Phil McColeman Conservative Brant, ON

Mr. Speaker, to recap where I was, I was encouraging all hon. member to support our government and Bill C-23 and to work in co-operation with our government to ensure the swift passage of this important legislation through Parliament.

One key element of the bill, which I have mentioned, is a shift in the use of terminology from pardon to record suspension throughout the Criminal Records Act. We need to be clear about what this mechanism does and does not do.

We consider the term “record suspension” to better reflect the purpose of the legislation which is to close off general access to a criminal record in appropriate cases as opposed to expressing forgiveness for the offence.
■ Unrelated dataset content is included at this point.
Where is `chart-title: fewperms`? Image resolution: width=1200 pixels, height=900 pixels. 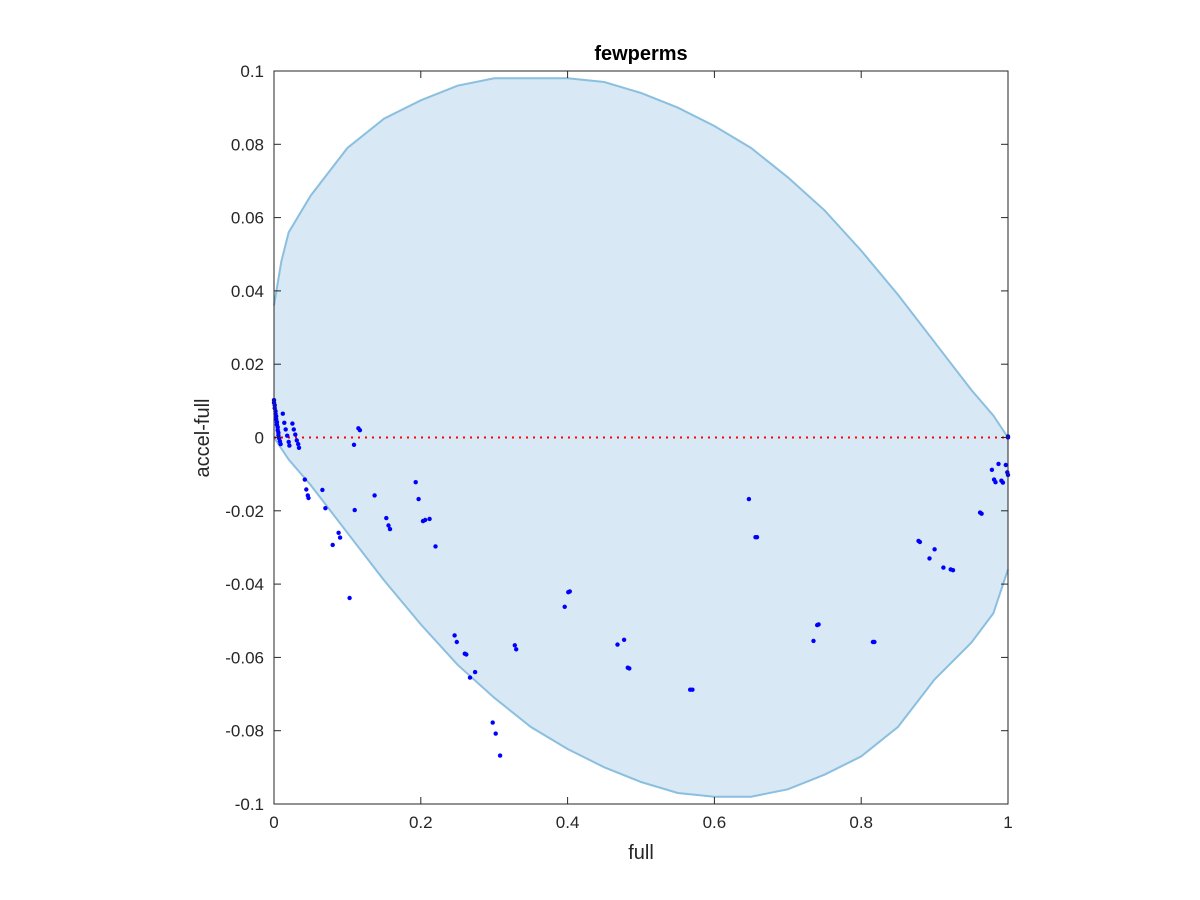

This change in terminology is an important one in terms of reinforcing the role of this legislation and eliminating pardons for serious crimes.

The government is clear in Bill C-23 that in order to be eligible for a record suspension an applicant must not have been convicted of an offence involving sexual activity relating to a minor as set out in the schedule of offences in the bill. This includes those with a conviction, for example, of sexual interference or sexual exploitation of a child or luring a child, all serious and grave offences that we do not believe ever warrant a record suspension.

Further, eligibility for record suspensions will be more restrictive in that individuals convicted of more than three indictable offences will not be eligible to apply for a record suspension. We believe this is a fair balance between those with a few youthful indiscretions and those with serious repeat criminal histories. In addition, the waiting period to apply for a record suspension for summary offences will be increased from three to five years and from five to ten years for indictable offences. We believe this sends a strong message that the ineligibility period must reflect the seriousness of the crime committed.

Bill C-23 also proposes significant amendments to the Criminal Records Act to end what many view as a virtual automatic process of granting pardons. As we have indicated, the legislation will provide the National Parole Board with the discretion required to ensure individuals convicted of serious crimes will not be eligible for a record suspension. It will also establish multifaceted criteria that must be considered to ensure the ordering of a record suspension is appropriate and does not bring our justice system into disrepute. The bill gives the National Parole Board the tools it needs and which are currently lax.

Under the new system, the changes our government is proposing would authorize the board to examine factors such as nature, gravity and duration of an offence when it is considering applications for those convicted of indictable offences. As well, the board may consider the circumstances surrounding the commission of that offence and information relating to an applicant's criminal history in making its decision. We believe these are sensible additions to the legislative scheme.

There is also a new level of accountability built into the record suspension making process. Those convicted of an indictable offence would need to prove to the National Parole Board that receiving a record suspension would contribute to his or her rehabilitation. This places an onus squarely on the applicant to satisfy the National Parole Board that this condition is met.

The proposed reforms in Bill C-23 will also bring about more transparency through a report to Parliament on an annual basis from the National Parole Board, which will include statistics on the number of applicants for record suspensions and the number of record suspensions ordered for both summary conviction and indictable offences indexed by offence and province and residence of the applicant.

Further openness and scrutiny of the decision-making process will be achieved through public access to the National Parole Board's decisions regarding orders or refusals for record suspensions. This will be done in a way that does not compromise the privacy of the concerned individuals unless they consent to such disclosure.

In closing, Bill C-23 contains a comprehensive package of vital amendments and I urge all hon. members to give Bill C-23 speedy passage through the House so that these new measures can be implemented without delay.